- **Records for the task**
== Segment start ==

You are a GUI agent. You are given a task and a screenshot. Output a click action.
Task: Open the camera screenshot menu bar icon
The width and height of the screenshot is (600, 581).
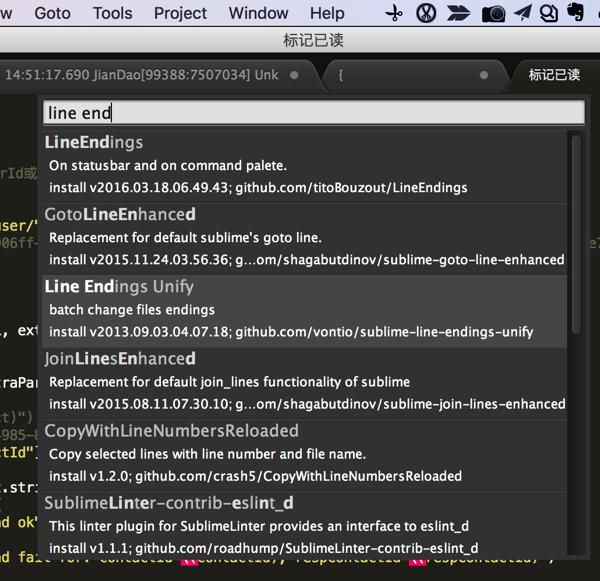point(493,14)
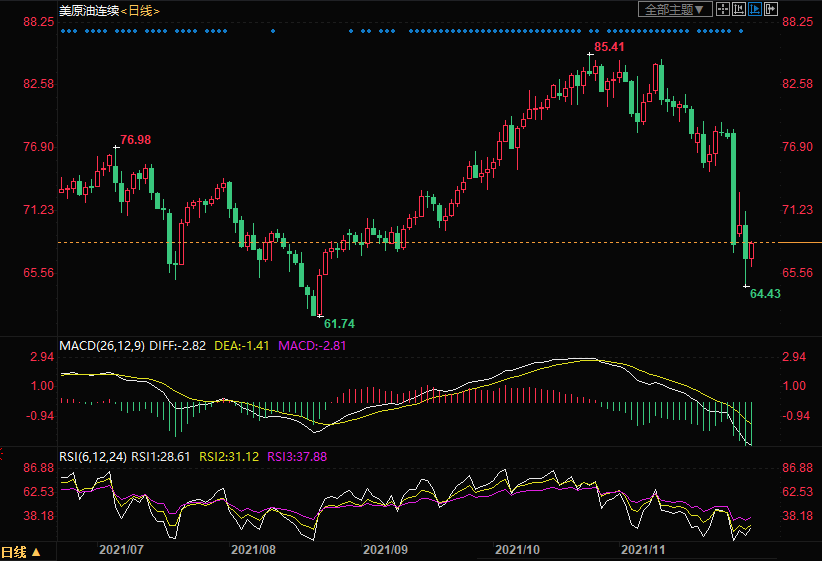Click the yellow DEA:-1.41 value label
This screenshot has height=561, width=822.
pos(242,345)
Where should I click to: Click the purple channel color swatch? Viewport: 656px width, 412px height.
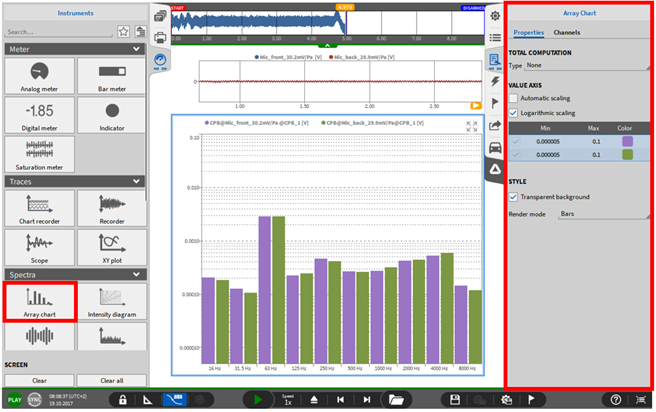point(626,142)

== Segment end ==
== Segment start ==

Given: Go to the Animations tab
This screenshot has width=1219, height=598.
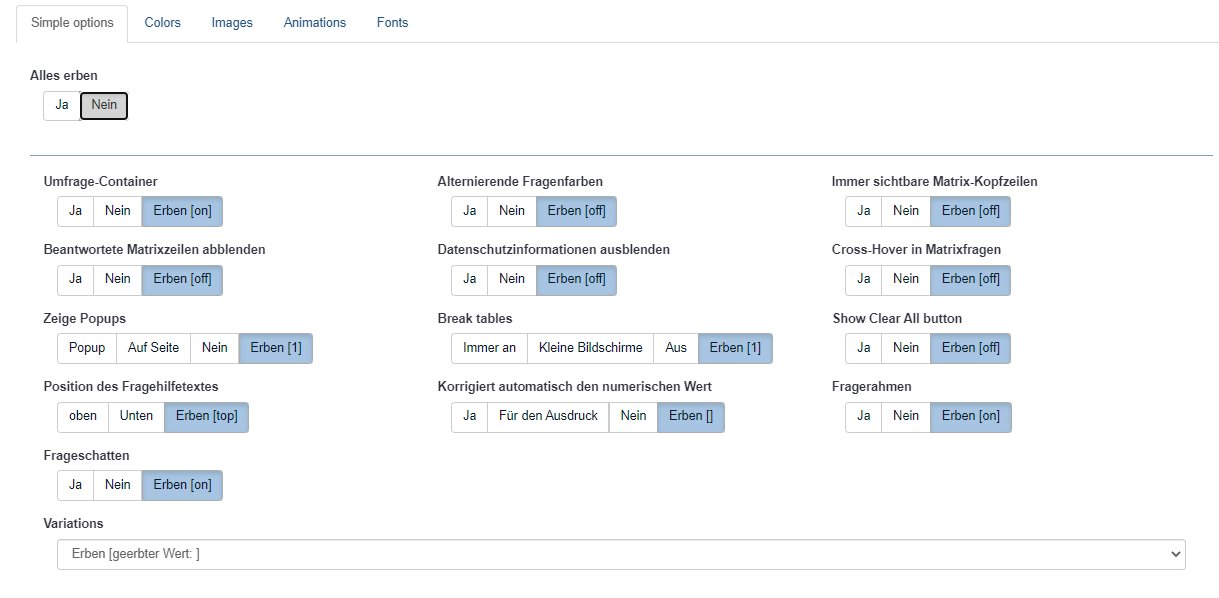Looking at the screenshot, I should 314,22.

== Segment end ==
== Segment start ==

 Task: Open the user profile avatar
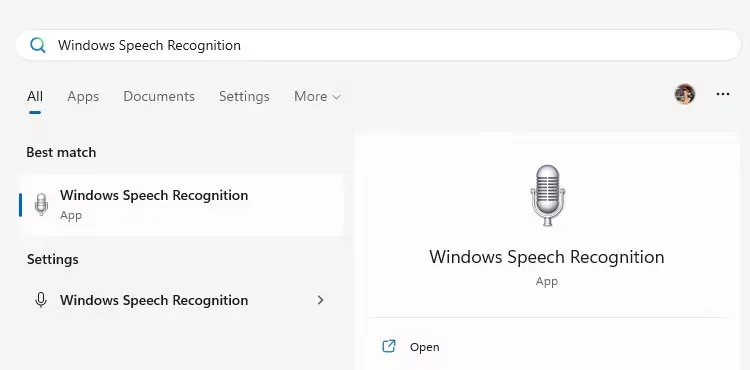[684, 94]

== Segment end ==

Copy range, inclusive: the line holding "You are a GUI" to the line holding "Task: Open the camera". Reproduce exactly those lines of the records above and no others.

- **Response**
You are a GUI agent. You are given a task and a screenshot. Output a click action.
Task: Open the camera screenshot menu bar icon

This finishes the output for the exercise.